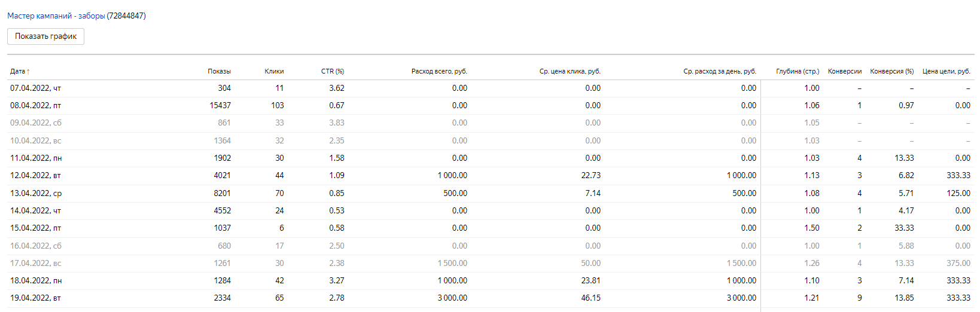The height and width of the screenshot is (312, 980).
Task: Select the CTR (%) column header
Action: click(332, 72)
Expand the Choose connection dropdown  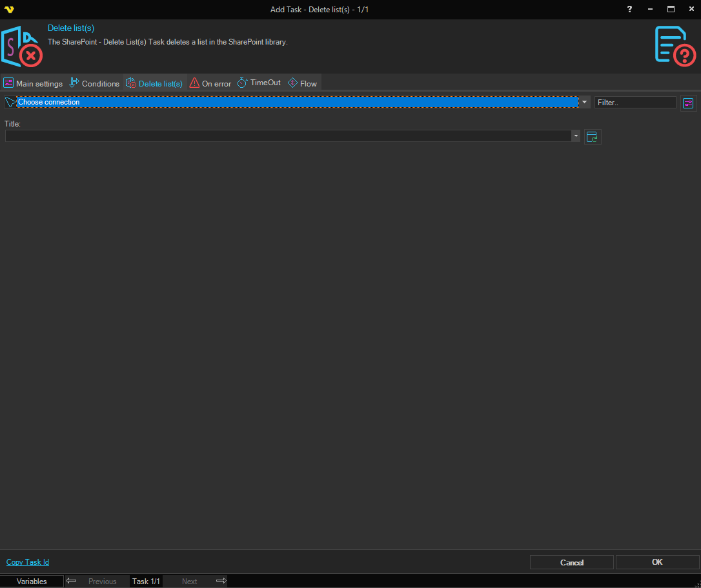(584, 102)
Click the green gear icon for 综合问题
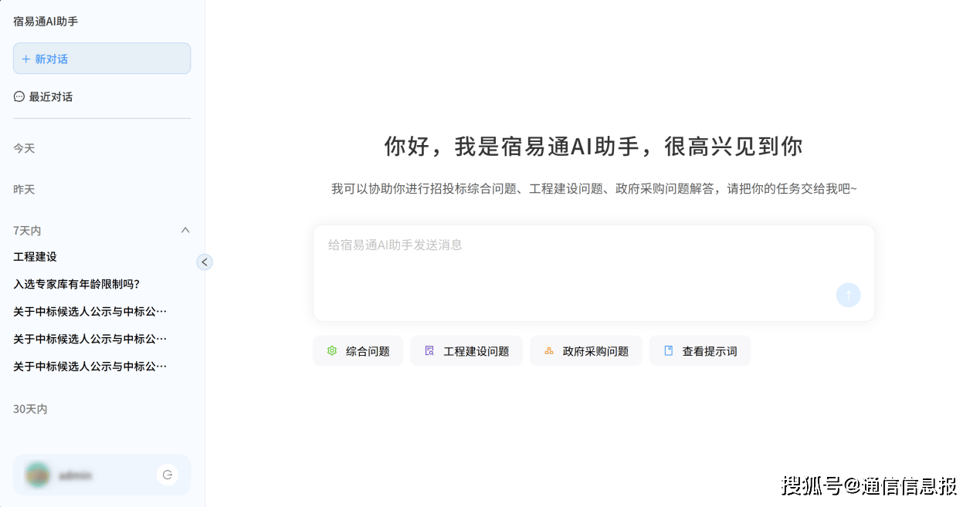This screenshot has height=507, width=980. point(332,350)
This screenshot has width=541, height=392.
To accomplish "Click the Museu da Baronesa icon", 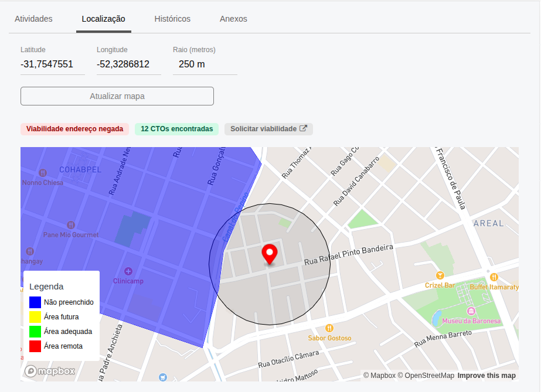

- - - -

▶ Work required
Omitting all pictures, retype exactly the lines from the line containing "This screenshot has width=541, height=392." down to the last line above, both ends included.

▶ Solution to this exercise
This screenshot has width=541, height=392.
To accomplish "Click the Museu da Baronesa icon", 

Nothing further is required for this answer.